Algorithm Walkthrough

  1. Compute the sum of all elements in the array. This represents the total “resource” that we can redistribute.
  2. Check if the sum is divisible by the number of elements n. If it is, then we can make all elements equal to sum // n. This works because each operation preserves the sum, and integer division ensures an exact target value exists.
  3. If the sum is not divisible by n, then it is impossible to make all elements equal. In this case, the best we can do is to make n - 1 elements equal. The remaining element will absorb the remainder. This follows from the pigeonhole principle: the sum of n-1 elements can be balanced exactly, leaving one extra element.
  4. Print the result based on the divisibility check.

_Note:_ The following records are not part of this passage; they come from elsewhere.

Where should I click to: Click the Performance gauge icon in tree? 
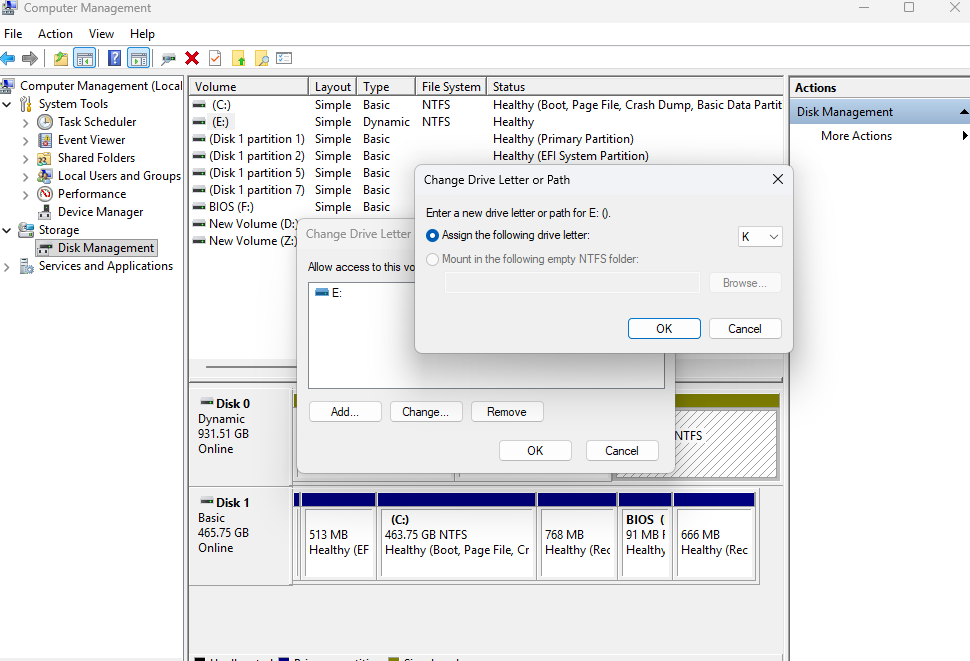[x=45, y=194]
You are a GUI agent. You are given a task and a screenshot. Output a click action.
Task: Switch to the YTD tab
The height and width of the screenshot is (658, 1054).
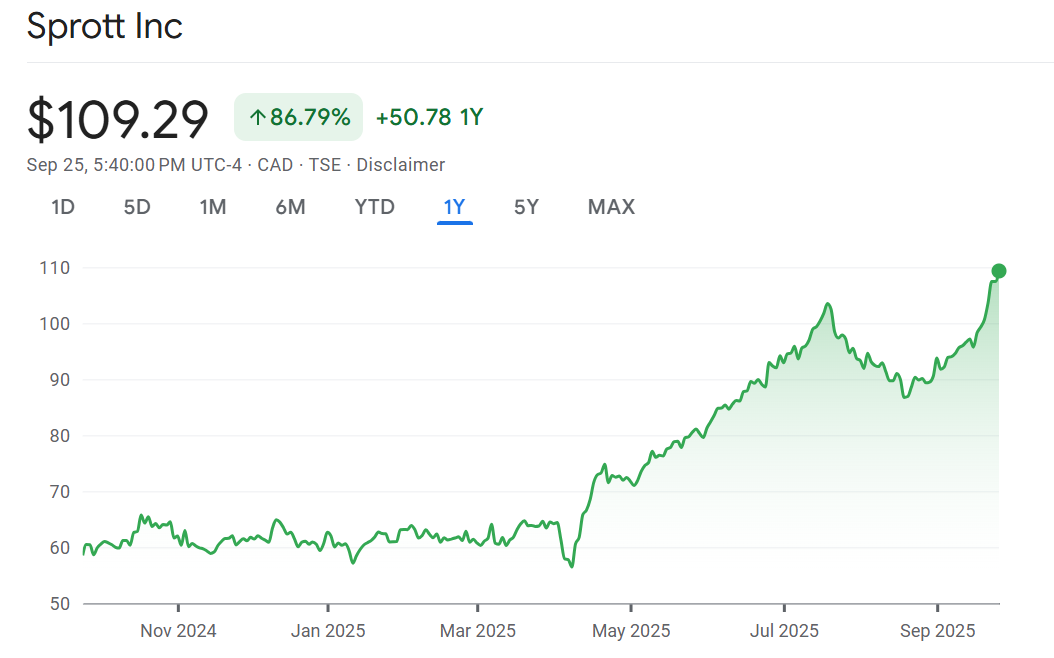[375, 207]
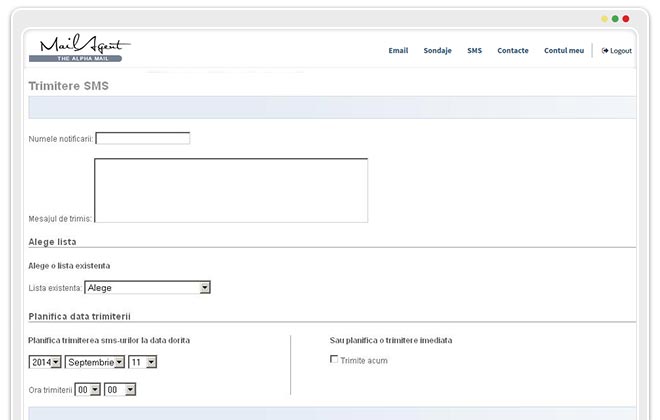
Task: Go to the Sondaje menu item
Action: click(437, 50)
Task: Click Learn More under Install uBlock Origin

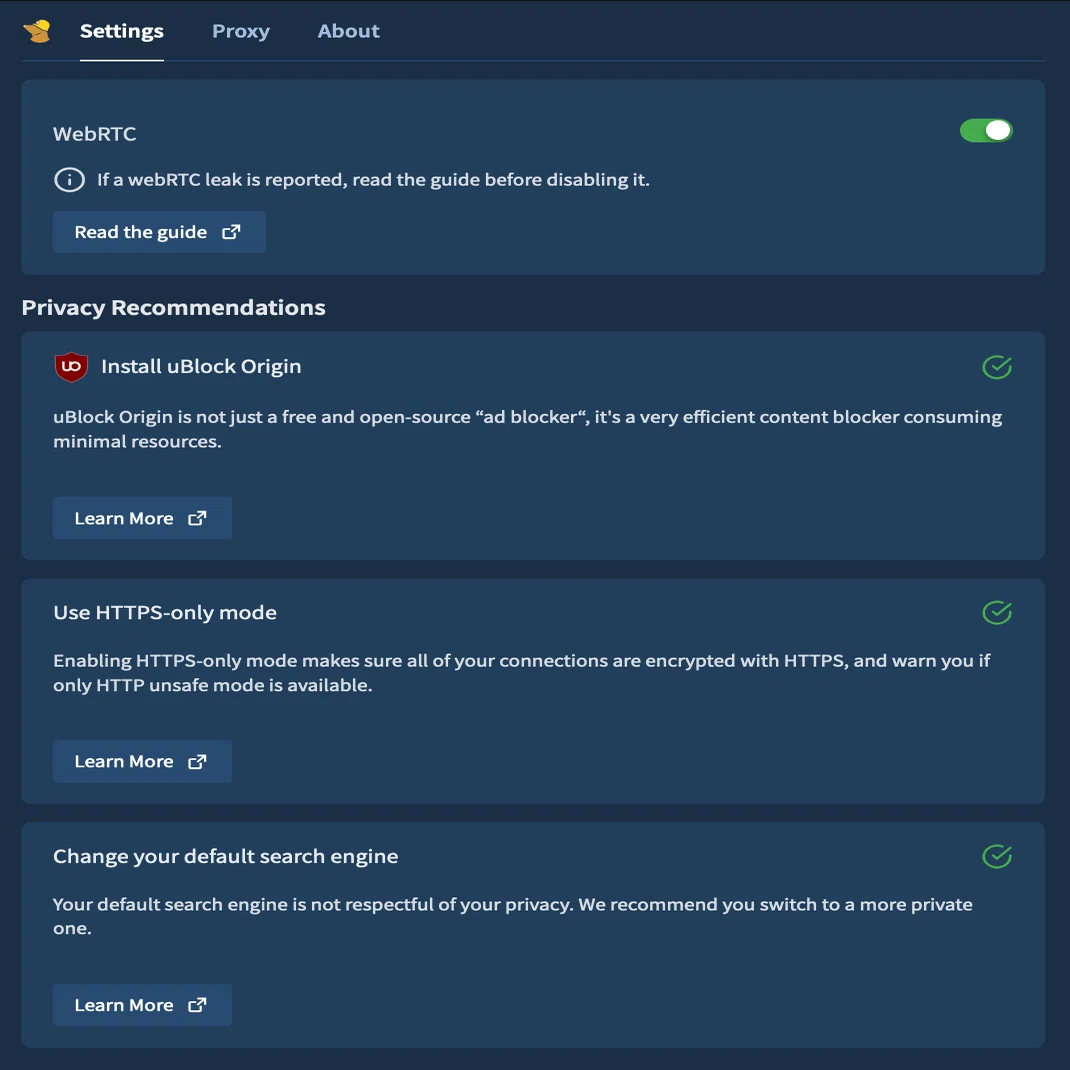Action: coord(142,519)
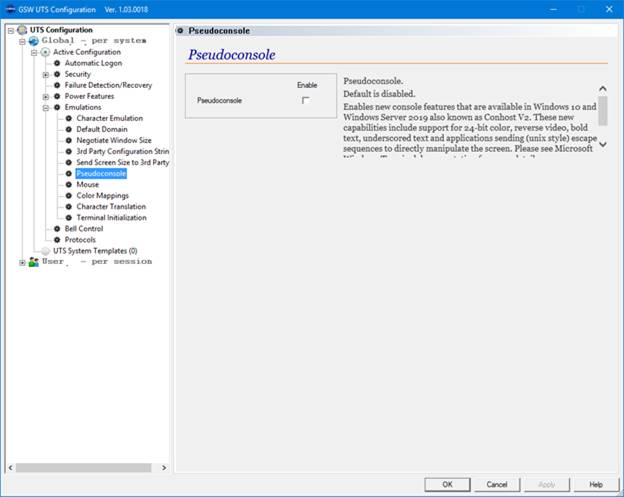This screenshot has height=497, width=624.
Task: Click the UTS Configuration root icon
Action: tap(23, 30)
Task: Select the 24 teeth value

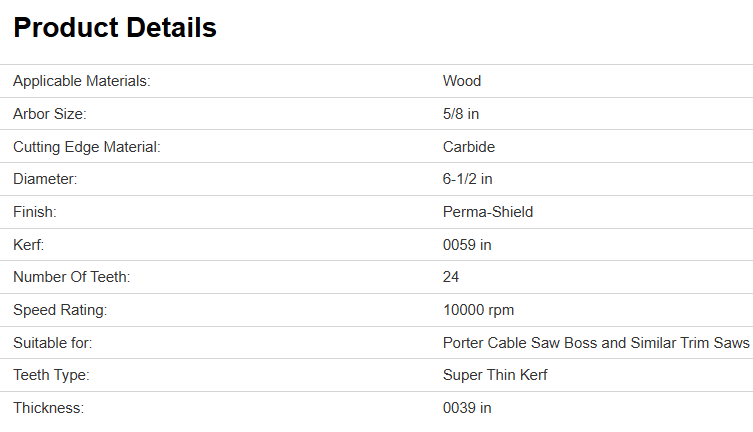Action: [x=451, y=277]
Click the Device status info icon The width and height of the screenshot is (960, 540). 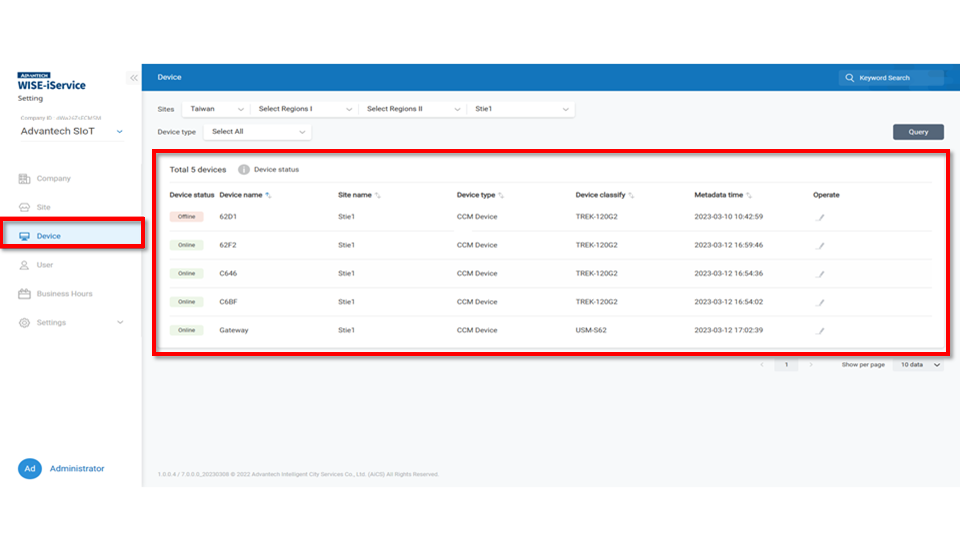pos(244,170)
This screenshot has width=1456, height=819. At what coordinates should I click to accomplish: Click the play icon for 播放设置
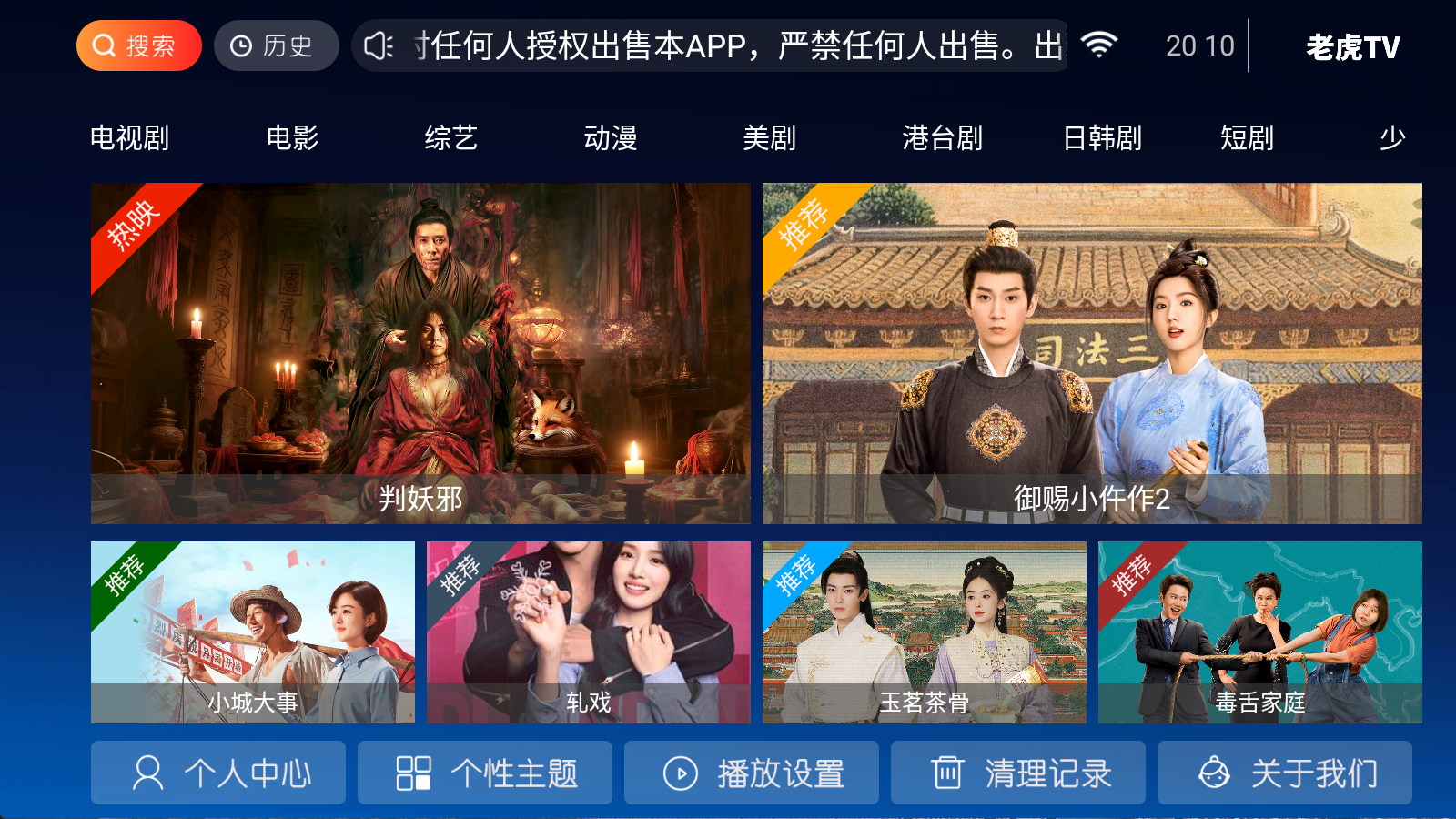pyautogui.click(x=681, y=774)
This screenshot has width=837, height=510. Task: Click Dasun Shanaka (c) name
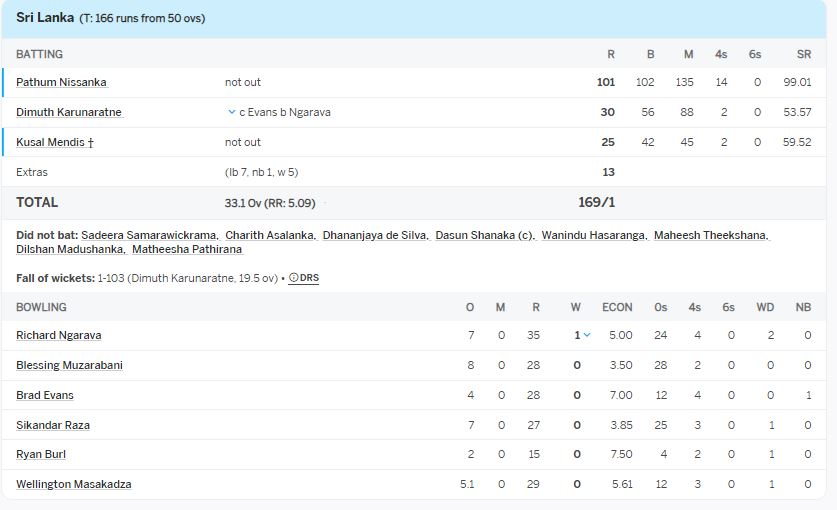(x=484, y=236)
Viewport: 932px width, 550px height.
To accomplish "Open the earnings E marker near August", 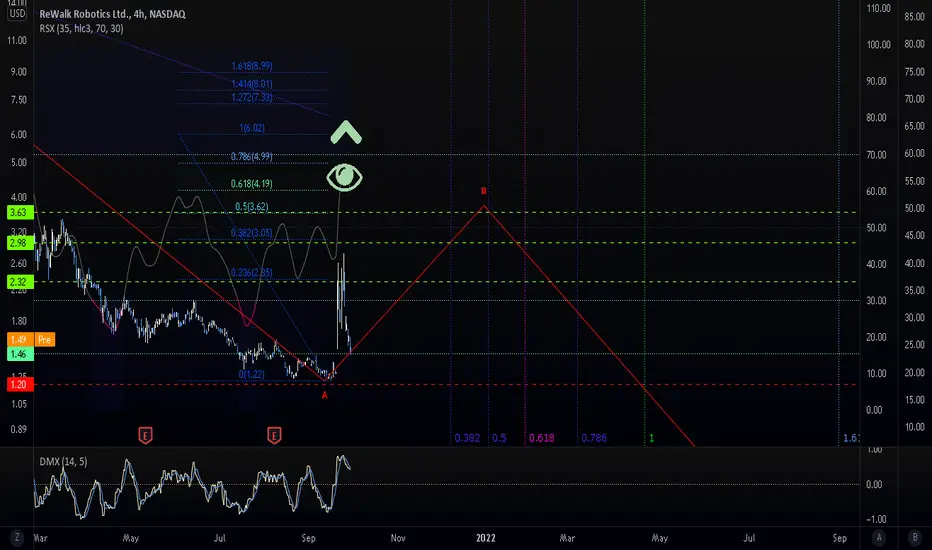I will coord(274,436).
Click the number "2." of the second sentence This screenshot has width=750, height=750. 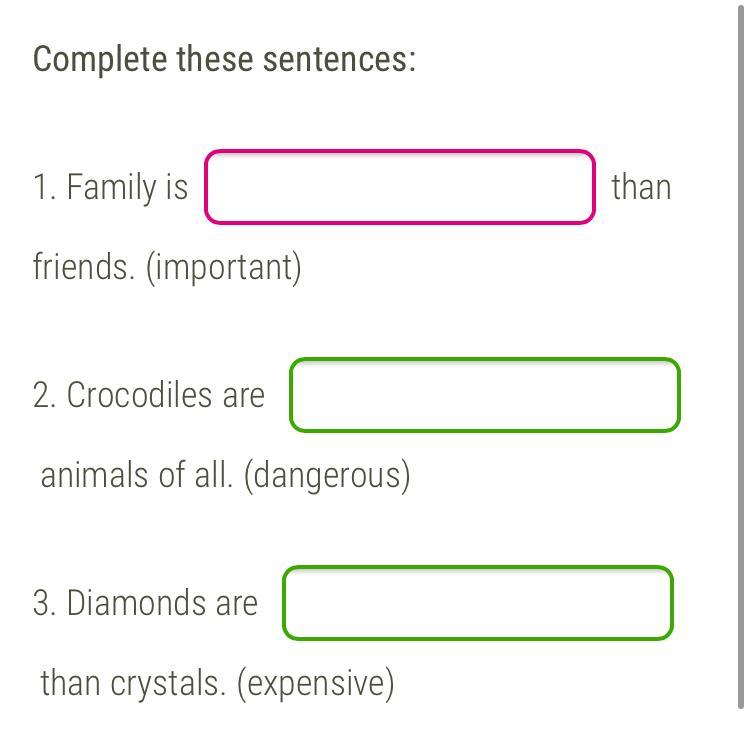(x=44, y=395)

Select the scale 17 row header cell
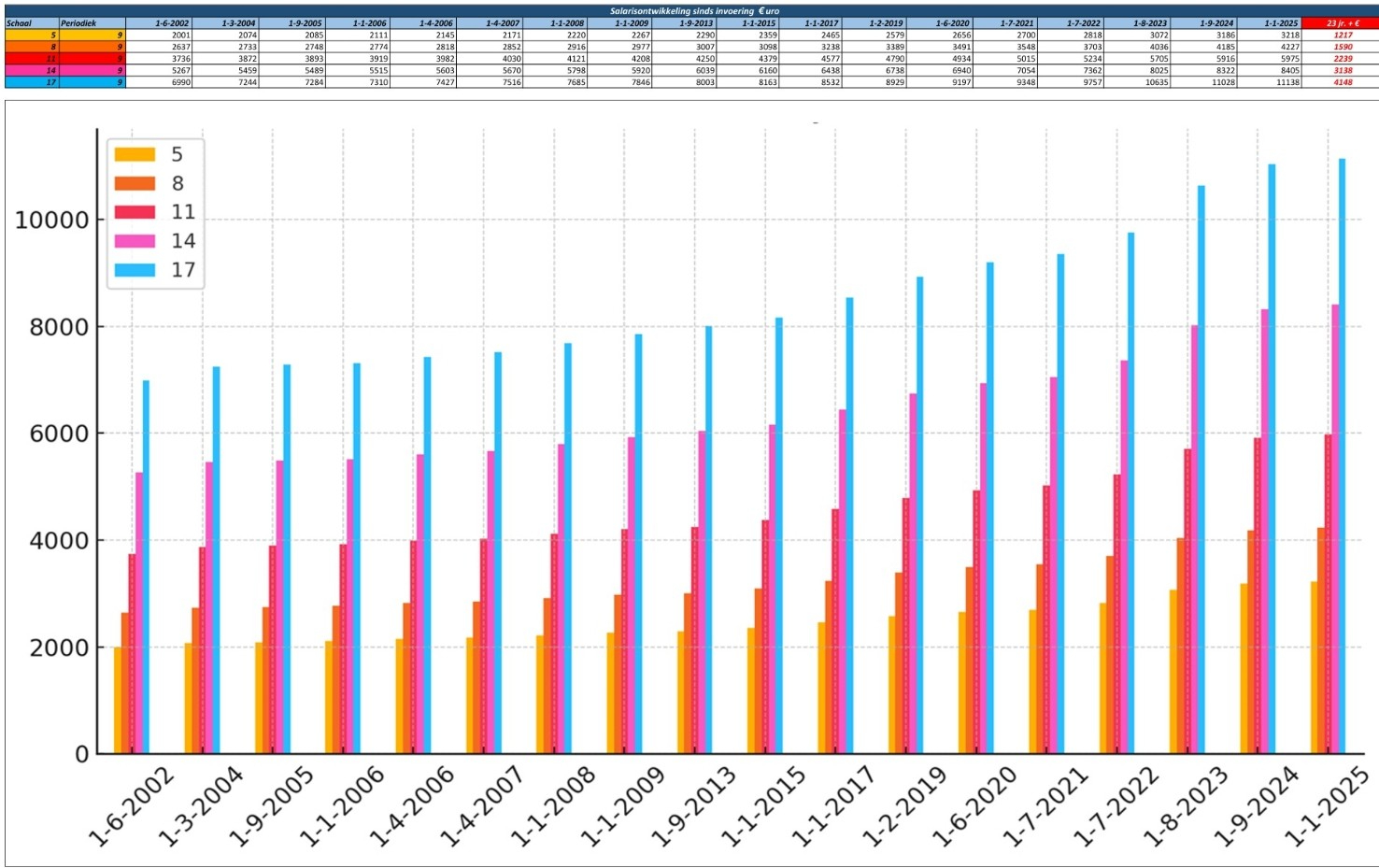pos(31,82)
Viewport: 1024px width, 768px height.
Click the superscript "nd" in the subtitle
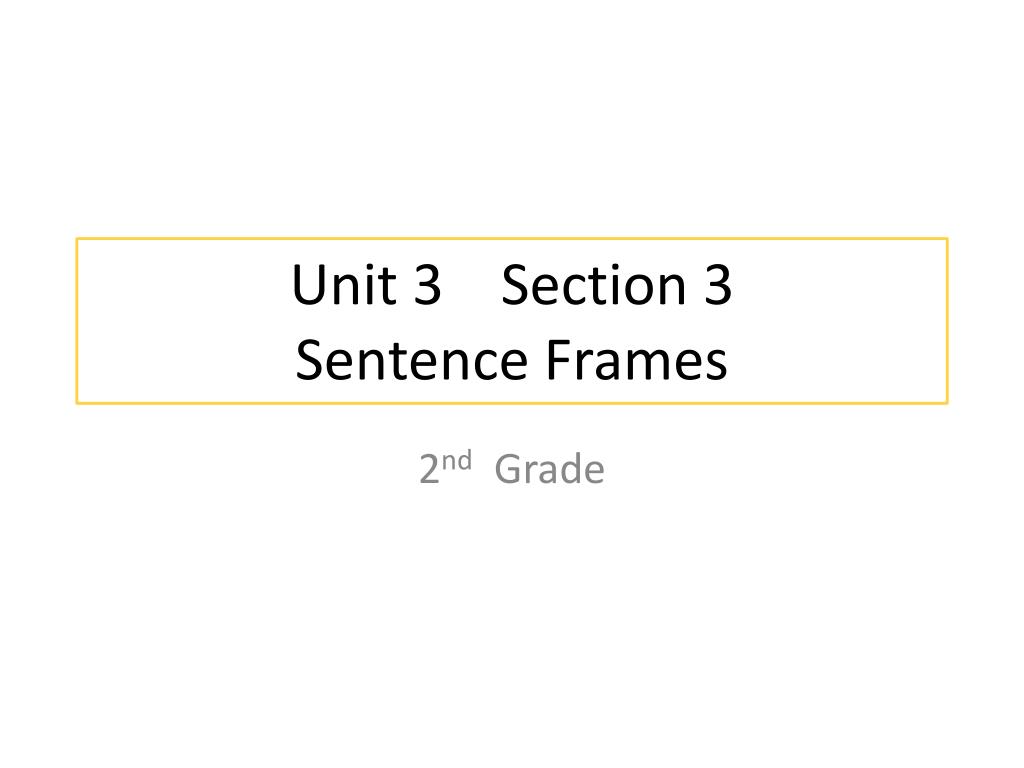456,461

Why it works: the invariant is the sum of the array. Any sequence of valid operations preserves this sum, so the target value for equal elements must satisfy k * x <= sum for integer x. Divisibility ensures the sum can be evenly split; otherwise, one element must take the leftover. No other configuration can produce more equal elements because increasing beyond n - 1 elements would violate the sum constraint.

Python Solution

import sys
input = sys.stdin.readline

n = int(input())
a = list(map(int, input().split()))

total = sum(a)

if total % n == 0:
    print(n)
else:
    print(n - 1)

The code first reads the number of elements and the array. It computes the total sum and then checks divisibility by n. Using integer division directly is unnecessary because we only need to know whether the sum divides evenly. The n - 1 fallback handles cases where a single remainder prevents full equality. There are no boundary issues since Python handles large integers automatically.

Worked Examples

Example 1

Input:

2
2 1
Step total total % n Result
Compute sum 3 3 % 2 = 1 sum not divisible
Output - - n - 1 = 1

Explanation: The sum is 3. Two equal integers cannot sum to 3, so only one element can match another.

Example 2

Input:

3
4 4 2
Step total total % n Result
Compute sum 10 10 % 3 = 1 sum not divisible
Output - - n - 1 = 2

Explanation: Total sum 10 cannot divide evenly among 3, so maximum equal elements is 2.

Complexity Analysis

Measure Complexity Explanation
Time O(n) Single pass to compute sum of array
Space O(1) Only total sum and a few integers stored

This complexity easily fits the problem constraints. With n up to 100,000, a single linear scan executes well under 2 seconds. Memory usage is minimal and far below 256 MB.

Test Cases

import sys, io

def run(inp: str) -> str:
    sys.stdin = io.StringIO(inp)
    n = int(input())
    a = list(map(int, input().split()))
    total = sum(a)
    return str(n if total % n == 0 else n - 1)

# Provided sample
assert run("2\n2 1\n") == "1", "sample 1"

# Custom tests
assert run("1\n100\n") == "1", "single element"
assert run("3\n1 1 1\n") == "3", "all equal"
assert run("4\n2 2 2 3\n") == "3", "one remainder"
assert run("5\n5 5 5 5 5\n") == "5", "all equal large n"
assert run("2\n-100 100\n") == "2", "sum divisible with negatives"
Test input Expected output What it validates
1\n100 1 Single-element array
3\n1 1 1 3 Already all equal
4\n2 2 2 3 3 One element differs
5\n5 5 5 5 5 5 All equal, larger n
2\n-100 100 2 Negative values, sum divisible

Edge Cases

If the array has only one element, the sum is trivially divisible by n=1, and the algorithm correctly outputs 1. For arrays with two elements differing by 1, like [2, 1], the sum 3 is not divisible by 2, so the algorithm outputs 1, which is correct. For arrays with all equal elements, the sum divides evenly, so the output is n. The algorithm naturally handles negative numbers and zeros because the sum logic applies uniformly to integers.